*THE EXERCISE*: Render every line of the records below as a numbered list, leaving out the blank lines.

── RECORDS FOR THIS EXERCISE ──

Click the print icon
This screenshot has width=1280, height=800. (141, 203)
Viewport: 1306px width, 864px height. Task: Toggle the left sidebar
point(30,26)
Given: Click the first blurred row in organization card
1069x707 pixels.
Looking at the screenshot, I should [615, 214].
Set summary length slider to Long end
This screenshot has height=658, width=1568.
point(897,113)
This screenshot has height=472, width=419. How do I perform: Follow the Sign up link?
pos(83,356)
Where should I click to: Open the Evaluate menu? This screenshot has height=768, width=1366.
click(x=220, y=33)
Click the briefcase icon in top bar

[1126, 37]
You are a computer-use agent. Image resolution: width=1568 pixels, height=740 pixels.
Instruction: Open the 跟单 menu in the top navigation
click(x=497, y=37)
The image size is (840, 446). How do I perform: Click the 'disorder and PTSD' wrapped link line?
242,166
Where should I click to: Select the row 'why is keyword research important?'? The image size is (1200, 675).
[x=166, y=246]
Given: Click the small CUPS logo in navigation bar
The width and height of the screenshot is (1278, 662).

───

*RESPONSE*:
1. Click the print icon
2. This screenshot has width=1280, height=800. (141, 203)
3. Viewport: 1306px width, 864px height. Task: Toggle the left sidebar
4. point(30,26)
5. Given: Click the first blurred row in organization card
6. 1069x707 pixels.
7. Looking at the screenshot, I should [615, 214].
8. Set summary length slider to Long end
9. This screenshot has height=658, width=1568.
10. point(897,113)
11. This screenshot has height=472, width=419. How do I perform: Follow the Sign up link?
12. pos(83,356)
13. Where should I click to: Open the Evaluate menu? This screenshot has height=768, width=1366.
14. click(x=220, y=33)
15. Click the briefcase icon in top bar
16. [1126, 37]
17. You are a computer-use agent. Image resolution: width=1568 pixels, height=740 pixels.
18. Instruction: Open the 跟单 menu in the top navigation
19. click(x=497, y=37)
20. The image size is (840, 446). How do I perform: Click the 'disorder and PTSD' wrapped link line?
21. 242,166
22. Where should I click to: Select the row 'why is keyword research important?'? The image size is (1200, 675).
23. [x=166, y=246]
24. Given: Click the small CUPS logo in navigation bar
25. The width and height of the screenshot is (1278, 662).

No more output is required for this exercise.